Focus on what customers value by offering better delivery options:

  • Predictable, on-time delivery.
  • Convenient delivery times.
  • Low-waste and low-emission delivery options.

 

Amazon and retail giants invest in free delivery. This is very attractive to customers but less for smaller online businesses who are often drained by delivery costs. Good news is, there are things that can be attractive in the same way.

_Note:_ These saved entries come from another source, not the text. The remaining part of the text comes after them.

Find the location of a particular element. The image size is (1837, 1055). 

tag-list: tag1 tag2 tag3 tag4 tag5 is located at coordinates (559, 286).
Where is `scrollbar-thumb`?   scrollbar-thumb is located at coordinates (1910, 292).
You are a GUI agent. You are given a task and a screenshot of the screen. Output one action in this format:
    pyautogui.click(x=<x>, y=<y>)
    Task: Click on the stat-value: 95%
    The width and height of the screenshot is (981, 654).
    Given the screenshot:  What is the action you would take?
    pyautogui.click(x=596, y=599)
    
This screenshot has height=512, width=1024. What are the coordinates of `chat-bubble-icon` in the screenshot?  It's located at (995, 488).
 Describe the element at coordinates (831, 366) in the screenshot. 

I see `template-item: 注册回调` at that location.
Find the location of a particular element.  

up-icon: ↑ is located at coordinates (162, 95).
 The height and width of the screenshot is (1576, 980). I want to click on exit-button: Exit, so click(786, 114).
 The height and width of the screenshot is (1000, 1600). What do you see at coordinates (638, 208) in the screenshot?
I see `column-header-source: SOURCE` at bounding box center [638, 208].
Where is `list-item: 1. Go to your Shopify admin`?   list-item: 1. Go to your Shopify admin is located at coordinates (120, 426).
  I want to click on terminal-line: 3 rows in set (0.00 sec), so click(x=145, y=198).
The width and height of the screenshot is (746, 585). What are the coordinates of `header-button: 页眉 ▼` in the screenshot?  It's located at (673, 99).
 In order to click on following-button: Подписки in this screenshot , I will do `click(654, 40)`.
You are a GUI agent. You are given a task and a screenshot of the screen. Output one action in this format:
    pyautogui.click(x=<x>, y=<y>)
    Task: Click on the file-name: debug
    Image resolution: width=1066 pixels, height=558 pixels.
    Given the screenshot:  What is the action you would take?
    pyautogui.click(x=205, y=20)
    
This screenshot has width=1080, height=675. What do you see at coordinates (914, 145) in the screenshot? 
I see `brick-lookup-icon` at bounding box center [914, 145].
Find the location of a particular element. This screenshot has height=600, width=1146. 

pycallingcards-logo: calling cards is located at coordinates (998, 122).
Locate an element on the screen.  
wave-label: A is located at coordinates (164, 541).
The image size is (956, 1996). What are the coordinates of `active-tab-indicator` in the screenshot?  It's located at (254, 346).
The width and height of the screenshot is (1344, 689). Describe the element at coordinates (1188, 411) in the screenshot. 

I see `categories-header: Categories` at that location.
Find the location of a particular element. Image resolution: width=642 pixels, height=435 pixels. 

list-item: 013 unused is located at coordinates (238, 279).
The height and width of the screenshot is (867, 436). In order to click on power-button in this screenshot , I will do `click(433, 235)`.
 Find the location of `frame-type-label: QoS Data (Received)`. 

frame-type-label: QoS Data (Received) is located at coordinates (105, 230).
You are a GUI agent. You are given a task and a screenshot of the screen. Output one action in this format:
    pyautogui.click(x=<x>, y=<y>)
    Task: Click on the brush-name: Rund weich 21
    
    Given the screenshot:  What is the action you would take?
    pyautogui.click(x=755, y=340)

Flexibility is one thing smaller companies can offer in ways that bigger corporations cannot accommodate. For example, what about allowing customers to change their delivery details after purchase or offering them tighter delivery windows? This type of personalization is something that customers crave and is a strong aspect to focus on. For customers the convenience lies in the fact that they can organise their schedule better whereas for you, the fact that you won’t risk losing time and money on multiple delivery attempts. 

 

 

You can be more sustainable than bigger retailers with low emission delivery options

Larger corporations’ sustainability efforts are surely significant but slow. Small retailers can achieve these goals faster by rapidly integrating solutions in the options they offer and emphasise them in their communication to customers. 

For example, include sustainable delivery options at checkout. This can be done using recyclable packaging or even shipping without packaging and maintaining zero-waste warehouses. Communicate this effort well and elaborate the benefits of this choice on your channels with pop-ups or sections on your website, educating customers on why to choose low-waste delivery.

Low-emission delivery can even be obtained by introducing strategic solutions for carriers to spend less time on the road.

Consider integrating eLogy’s tech-driven logistics and route optimization software to deliver sustainably while reducing the cost of shipping. This will lead to:

  • Fewer kilometres driven.
  • Lower emissions.
  • Optimised delivery schedules and routes with easy last minute delivery adjustment.
  • Track and measure performance.

Simple integration, big impact. 

 

1. Inventory Distribution

Positioning inventory close to key markets is a strategic starting point that will directly influence all subsequent stages of fulfillment. With products stocked closer to customers, distance and delivery times are reduced. This is obtained because vehicles spend less time on the road for delivery and have therefore less chances of being delayed. Less time on the road also means decreasing vehicle carbon emissions and associated shipping costs.

2. Order management system

Once inventory is strategically positioned, the next step is leveraging the potential of an automated order management system, which allows for fast order processing from the different sales channels, thus initiating the fulfillment process timely in the warehouse. This system is designed to reduce the time needed to process and prepare orders for shipment, moving products more quickly for delivery.

3. Automatic best carrier selection

Once orders are ready to be shipped, eLogy’s system chooses the fastest and most convenient carrier for each order. This aspect is important to reduce both shipping costs and transit times. 

4. Optimised route planning

Strategic and optimised route planning technology is a system that works with real-time access to essential data like distance, traffic conditions, and new delivery requests. This allows carriers to avoid delays, unnecessary stops, and reduce expenses tied to extra delivery attempts, delays, and fuel charges. These components ensure timely and sustainable delivery.

5. Optimised vehicle capacity 

Effective route planning also maximises vehicle capacity by organising deliveries along the most efficient routes. This makes sure that vehicles are used to their full potential, reducing the number of trips required.